2010-03-08 09:20:37 +01:00 · 2010-03-08 09:20:37 +01:00 · ecd2e3579f
commit ecd2e3579f
parent 1e8d1d24ec
3 changed files with 192 additions and 63 deletions
--- a/src/clj_ml/classifiers.clj
+++ b/src/clj_ml/classifiers.clj
@ -11,7 +11,55 @@
   versions so they can be built without having all the dataset instances in memory.

   Functions for evaluating the classifiers built using cross validation or a training
-   set are also provided"
+   set are also provided.
+
+   A sample use of the API for classifiers is shown below:
+
+    (use 'clj-ml.classifiers)
+
+    ; Building a classifier using a  C4.5 decission tree
+    (def *classifier* (make-classifier :decission-tree :c45))
+
+    ; We set the class attribute for the loaded dataset.
+    ; *dataset* is supposed to contain a set of instances.
+    (dataset-set-class *dataset* 4)
+
+    ; Training the classifier
+    (classifier-train *classifier* *ds*)
+
+    ; We evaluate the classifier using a test dataset
+    (def *evaluation*   (classifier-evaluate classifier  :dataset *dataset* *trainingset*))
+
+    ; We retrieve some data from the evaluation result
+    (:kappa *evaluation*)
+    (:root-mean-squared-error *evaluation*)
+    (:precision *evaluation*)
+
+    ; A trained classifier can be used to classify new instances
+    (def *to-classify* (make-instance ds  {:class :Iris-versicolor
+                                           :petalwidth 0.2
+                                           :petallength 1.4
+                                           :sepalwidth 3.5
+                                           :sepallength 5.1}))
+
+    ; We retrieve the index of the class value assigned by the classifier
+    (classifier-classify *classifier* *to-classify*)
+
+    ; We retrieve a symbol with the value assigned by the classifier
+    (classifier-label *classifier* *to-classify*)
+
+   A classifier can also be trained using cross-validation:
+
+    (classifier-evaluate *classifier* :cross-validation ds 10)
+
+   Finally a classifier can be stored in a file for later use:
+
+    (use 'clj-ml.utils)
+
+    (serialize-to-file *classifier*
+     \"/Users/antonio.garrote/Desktop/classifier.bin\")
+
+"
  (:use [clj-ml utils data kernel-functions])
  (:import (java.util Date Random)
           (weka.classifiers.trees J48)
@ -42,7 +90,7 @@
           cols-val-a (check-option-values {:pruning-confidence "-C"
                                            :minimum-instances "-M"
                                            :pruning-number-folds "-N"
-                                            :shuffling-random-seed "-Q"}
+                                            :random-seed "-Q"}
                                           map
                                           cols-val)]
    (into-array cols-val-a))))
@ -69,7 +117,7 @@
                                            :momentum "-M"
                                            :epochs "-N"
                                            :percentage-validation-set "-V"
-                                            :seed "-S"
+                                            :random-seed "-S"
                                            :threshold-number-errors "-E"}
                                           map
                                           cols-val)]
@ -121,26 +169,84 @@
   This is the description of the supported classifiers and the accepted
   option parameters for each of them:

-   * :decission-tree :c45
+    * :decission-tree :c45

-     A classifier building a pruned or unpruned C 4.5 decission tree using
-     Weka J 4.8 implementation.
+      A classifier building a pruned or unpruned C 4.5 decission tree using
+      Weka J 4.8 implementation.

-     Parameters:
+      Parameters:

-       - :unpruned Use unpruned tree.
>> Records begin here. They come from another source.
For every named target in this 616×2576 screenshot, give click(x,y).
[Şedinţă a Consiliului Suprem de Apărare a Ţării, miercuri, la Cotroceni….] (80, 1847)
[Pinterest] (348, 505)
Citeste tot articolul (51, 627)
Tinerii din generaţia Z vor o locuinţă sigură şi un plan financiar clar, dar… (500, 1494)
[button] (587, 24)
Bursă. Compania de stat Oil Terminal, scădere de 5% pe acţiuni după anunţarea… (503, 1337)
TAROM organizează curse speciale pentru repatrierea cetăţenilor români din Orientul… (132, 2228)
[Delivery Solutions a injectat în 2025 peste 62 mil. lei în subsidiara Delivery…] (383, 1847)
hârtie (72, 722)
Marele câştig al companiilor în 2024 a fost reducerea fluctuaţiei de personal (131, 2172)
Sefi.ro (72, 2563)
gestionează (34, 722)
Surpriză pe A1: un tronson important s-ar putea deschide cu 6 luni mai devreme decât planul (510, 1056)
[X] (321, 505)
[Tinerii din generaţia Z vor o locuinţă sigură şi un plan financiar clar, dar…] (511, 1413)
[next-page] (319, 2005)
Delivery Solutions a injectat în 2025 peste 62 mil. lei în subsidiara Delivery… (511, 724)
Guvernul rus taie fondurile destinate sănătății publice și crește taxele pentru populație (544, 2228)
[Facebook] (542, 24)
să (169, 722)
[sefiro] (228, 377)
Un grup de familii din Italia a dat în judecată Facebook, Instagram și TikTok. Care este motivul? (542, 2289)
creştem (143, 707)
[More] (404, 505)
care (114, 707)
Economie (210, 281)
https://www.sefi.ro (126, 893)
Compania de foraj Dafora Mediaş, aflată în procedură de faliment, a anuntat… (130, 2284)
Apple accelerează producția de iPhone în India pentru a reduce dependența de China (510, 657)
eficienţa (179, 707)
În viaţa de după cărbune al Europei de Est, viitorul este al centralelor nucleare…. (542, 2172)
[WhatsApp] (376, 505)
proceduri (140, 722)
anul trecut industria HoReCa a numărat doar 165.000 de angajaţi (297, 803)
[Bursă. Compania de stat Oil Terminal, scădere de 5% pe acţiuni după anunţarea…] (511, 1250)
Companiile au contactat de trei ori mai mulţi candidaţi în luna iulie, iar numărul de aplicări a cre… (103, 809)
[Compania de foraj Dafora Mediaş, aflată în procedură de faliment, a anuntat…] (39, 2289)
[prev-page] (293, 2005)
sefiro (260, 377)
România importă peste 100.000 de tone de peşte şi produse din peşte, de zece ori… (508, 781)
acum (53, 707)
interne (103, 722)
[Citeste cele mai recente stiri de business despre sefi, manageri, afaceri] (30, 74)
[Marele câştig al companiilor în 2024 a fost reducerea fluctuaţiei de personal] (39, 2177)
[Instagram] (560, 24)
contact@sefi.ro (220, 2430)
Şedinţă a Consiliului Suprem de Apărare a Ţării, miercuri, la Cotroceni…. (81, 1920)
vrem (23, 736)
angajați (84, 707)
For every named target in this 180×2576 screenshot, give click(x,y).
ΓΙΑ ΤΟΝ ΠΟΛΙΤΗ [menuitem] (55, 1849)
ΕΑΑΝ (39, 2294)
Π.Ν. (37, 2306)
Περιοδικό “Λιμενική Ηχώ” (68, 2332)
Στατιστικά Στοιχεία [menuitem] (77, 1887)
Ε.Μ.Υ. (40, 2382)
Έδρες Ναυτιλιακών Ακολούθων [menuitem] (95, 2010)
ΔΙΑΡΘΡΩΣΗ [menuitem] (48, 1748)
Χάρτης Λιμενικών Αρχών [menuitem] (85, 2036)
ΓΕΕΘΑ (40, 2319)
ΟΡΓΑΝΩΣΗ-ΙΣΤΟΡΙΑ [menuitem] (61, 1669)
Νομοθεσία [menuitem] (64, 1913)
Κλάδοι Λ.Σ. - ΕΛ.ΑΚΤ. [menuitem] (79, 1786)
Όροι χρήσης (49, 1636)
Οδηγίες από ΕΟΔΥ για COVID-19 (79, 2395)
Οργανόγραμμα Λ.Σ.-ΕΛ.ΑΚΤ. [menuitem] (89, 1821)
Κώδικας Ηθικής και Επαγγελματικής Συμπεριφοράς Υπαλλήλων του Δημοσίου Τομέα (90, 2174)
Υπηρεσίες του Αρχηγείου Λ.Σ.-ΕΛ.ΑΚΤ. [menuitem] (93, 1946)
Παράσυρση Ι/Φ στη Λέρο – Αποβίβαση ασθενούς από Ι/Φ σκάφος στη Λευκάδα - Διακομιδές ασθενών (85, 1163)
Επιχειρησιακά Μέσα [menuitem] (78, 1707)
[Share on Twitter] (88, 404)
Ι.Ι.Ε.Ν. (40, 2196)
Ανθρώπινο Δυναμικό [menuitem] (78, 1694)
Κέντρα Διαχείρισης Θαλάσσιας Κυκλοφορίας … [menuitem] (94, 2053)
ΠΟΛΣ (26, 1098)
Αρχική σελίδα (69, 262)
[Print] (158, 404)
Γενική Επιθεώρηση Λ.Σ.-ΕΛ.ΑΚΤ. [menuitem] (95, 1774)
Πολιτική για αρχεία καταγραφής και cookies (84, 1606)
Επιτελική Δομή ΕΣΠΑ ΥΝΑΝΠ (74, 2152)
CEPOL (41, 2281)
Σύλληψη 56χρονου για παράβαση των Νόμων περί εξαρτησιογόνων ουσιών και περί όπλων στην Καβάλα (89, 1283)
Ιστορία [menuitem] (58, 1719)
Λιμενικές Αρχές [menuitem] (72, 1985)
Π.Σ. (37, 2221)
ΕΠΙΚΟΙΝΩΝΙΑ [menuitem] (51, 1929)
Sample value: true
-       - :reduce-error-pruning Sample value: true
-       - :only-binary-splits Sample value: true
-       - :no-raising Sample value: true
-       - :no-cleanup Sample value: true
-       - :laplace-smoothing For predicted probabilities. Sample value: true
-       - :pruning-confidence Threshold for pruning. Default value: 0.25
-       - :minimum-instances Minimum number of instances per leave. Default
-                            value: 2
-       - :pruning-number-folds Set number of folds for reduced error pruning.
-                               Default value: 3
-       - :shuffling-random-seed Seed for random data shuffling. Default value: 1
-    "
+        - :unpruned
+            Use unpruned tree. Sample value: true
+        - :reduce-error-pruning
+            Sample value: true
+        - :only-binary-splits
+            Sample value: true
+        - :no-raising
+            Sample value: true
+        - :no-cleanup
+            Sample value: true
+        - :laplace-smoothing
+            For predicted probabilities. Sample value: true
+        - :pruning-confidence
+            Threshold for pruning. Default value: 0.25
+        - :minimum-instances
+            Minimum number of instances per leave. Default value: 2
+        - :pruning-number-folds
+            Set number of folds for reduced error pruning. Default value: 3
+        - :random-seed
+            Seed for random data shuffling. Default value: 1
+
+    * :bayes :naive
+
+      Classifier based on the Bayes' theorem with strong independence assumptions, among the
+      probabilistic variables.
+
+      Parameters:
+
+        - :kernel-estimator
+            Use kernel desity estimator rather than normal. Sample value: true
+        - :supervised-discretization
+            Use supervised discretization to to process numeric attributes (see :supervised-discretize
+            filter in clj-ml.filters/make-filter function). Sample value: true
+
+    * :neural-network :multilayer-perceptron
+
+      Classifier built using a feedforward artificial neural network with three or more layers
+      of neurons and nonlinear activation functions. It is able to distinguish data that is not
+      linearly separable.
+
+      Parameters:
+
+        - :no-nominal-to-binary
+            A :nominal-to-binary filter will not be applied by default. (see :supervised-nominal-to-binary
+            filter in clj-ml.filters/make-filter function). Default value: false
+        - :no-numeric-normalization
+            A numeric class will not be normalized. Default value: false
+        - :no-nomalization
+            No attribute will be normalized. Default value: false
+        - :no-reset
+            Reseting the network will not be allowed. Default value: false
+        - :learning-rate-decay
+            Learning rate decay will occur. Default value: false
+        - :learning-rate
+            Learning rate for the backpropagation algorithm. Value should be between [0,1].
+            Default value: 0.3
+        - :momentum
+            Momentum rate for the backpropagation algorithm. Value shuld be between [0,1].
+            Default value: 0.2
+        - :epochs
+            Number of iteration to train through. Default value: 500
+        - :percentage-validation-set
+            Percentage size of validation set to use to terminate training. If it is not zero
+            it takes precende over the number of epochs to finish training. Values should be
+            between [0,100]. Default value: 0
+        - :random-seed
+            Value of the seed for the random generator. Values should be longs greater than
+            0. Default value: 0
+        - :threshold-number-errors
+            The consequetive number of errors allowed for validation testing before the network
+            terminates. Values should be greater thant 0. Default value: 20"
  (fn [kind algorithm & options] [kind algorithm]))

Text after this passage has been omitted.